2. We score a typical serving
Raw lab values are reported per 100 grams, but you eat servings, not 100-gram blocks. So for each food we scale to a typical serving and work out how much purine that delivers, including as a share of a reasonable daily purine budget. This is why a food that looks alarming per 100 grams, like a dried fish or a spice, can still be fine in the amount you actually eat.
3. The A to E grade
We combine the per-serving purine and fructose load with known triggers and proven benefits into a single risk score, then map that score to a plain grade from A to E.
Low risk in a typical serving. A great everyday choice for a gout-friendly diet.
209 foods
Safe for most people in normal portions.
114 foods
Fine in moderation. Mind your portion size, especially during a flare.
113 foods
Higher risk. Keep portions small and occasional, especially during a flare.
51 foods
High in purines or a known trigger. Best avoided, especially during a flare.
27 foods
- Triggers push a grade toward higher risk: alcohol impairs uric-acid excretion, and added fructose raises uric acid, even when the raw purine number looks low. Because alcohol's risk comes from the ethanol itself and not its purine content, every alcoholic drink is graded at least D, and beer, which adds malt purines on top, is graded E. Non-alcoholic versions are graded on their content like any other drink.

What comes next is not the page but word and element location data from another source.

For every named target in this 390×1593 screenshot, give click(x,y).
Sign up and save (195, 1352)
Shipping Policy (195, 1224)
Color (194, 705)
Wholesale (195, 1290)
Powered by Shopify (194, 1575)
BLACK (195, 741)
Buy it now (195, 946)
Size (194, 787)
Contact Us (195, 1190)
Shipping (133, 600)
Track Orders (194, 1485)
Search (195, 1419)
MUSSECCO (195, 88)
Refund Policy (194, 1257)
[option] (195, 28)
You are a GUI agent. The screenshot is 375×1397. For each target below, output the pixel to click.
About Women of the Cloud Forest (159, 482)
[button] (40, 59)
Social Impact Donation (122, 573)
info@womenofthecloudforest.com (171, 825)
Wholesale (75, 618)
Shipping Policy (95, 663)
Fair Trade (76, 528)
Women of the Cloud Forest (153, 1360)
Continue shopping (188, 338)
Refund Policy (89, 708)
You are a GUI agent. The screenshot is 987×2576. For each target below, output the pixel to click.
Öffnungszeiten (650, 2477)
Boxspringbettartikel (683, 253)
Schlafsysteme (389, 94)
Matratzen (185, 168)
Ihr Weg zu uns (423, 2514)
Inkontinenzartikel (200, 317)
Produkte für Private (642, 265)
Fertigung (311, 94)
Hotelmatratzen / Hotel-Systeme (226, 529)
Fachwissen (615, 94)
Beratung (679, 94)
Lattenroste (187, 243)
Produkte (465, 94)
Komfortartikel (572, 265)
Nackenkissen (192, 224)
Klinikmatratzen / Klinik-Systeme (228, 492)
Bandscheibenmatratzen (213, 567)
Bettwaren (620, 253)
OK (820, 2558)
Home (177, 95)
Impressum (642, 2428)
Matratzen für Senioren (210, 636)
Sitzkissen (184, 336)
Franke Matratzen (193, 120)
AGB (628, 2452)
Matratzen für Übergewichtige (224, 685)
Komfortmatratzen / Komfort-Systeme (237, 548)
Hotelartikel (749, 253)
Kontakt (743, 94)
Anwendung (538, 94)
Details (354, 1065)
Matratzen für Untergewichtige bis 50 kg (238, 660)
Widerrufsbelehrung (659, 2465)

- Benefits are noted when research links a food to lower uric acid or less inflammation, such as cherries or low-fat dairy. We show the supporting study on the food's page.
4. Confidence and what we don't know
Every food shows a confidence level, high, moderate, or limited, based on how well sourced its values are. A food reads high confidence only when both its purine and its fructose value are well sourced; if either is weaker or still pending, the food drops to moderate or limited. Where a number is measured on a concentrated form like skin-on fish or a dried ingredient, we flag it directly so it is not mistaken for an ordinary portion.
We also show where each number comes from. Every purine and fructose value carries its real source and a reliability tier on the food's page:
- Lab-verified (tier 1): direct laboratory measurement, such as the USDA Purine Database.
- Peer-reviewed literature (tier 2): published studies and international food tables.
- Estimated (tier 3): derived by composition rather than measured. For example, plain meat, seafood, and eggs contain no fructose, so we mark that value estimated instead of pretending it was tested in a lab.
That last flag matters: an honest "estimated" is more trustworthy than a number with no provenance at all. This is the difference between GoutSafe and the viral food advice that circulates without a single citation.
5. How we keep it honest
We do not publish "medically reviewed by" bylines, because we will not claim credentials we do not have. Instead we show our sources, our confidence, and our reasoning on every food, and we keep our claims conservative. If you spot an error, please tell us and we will correct it.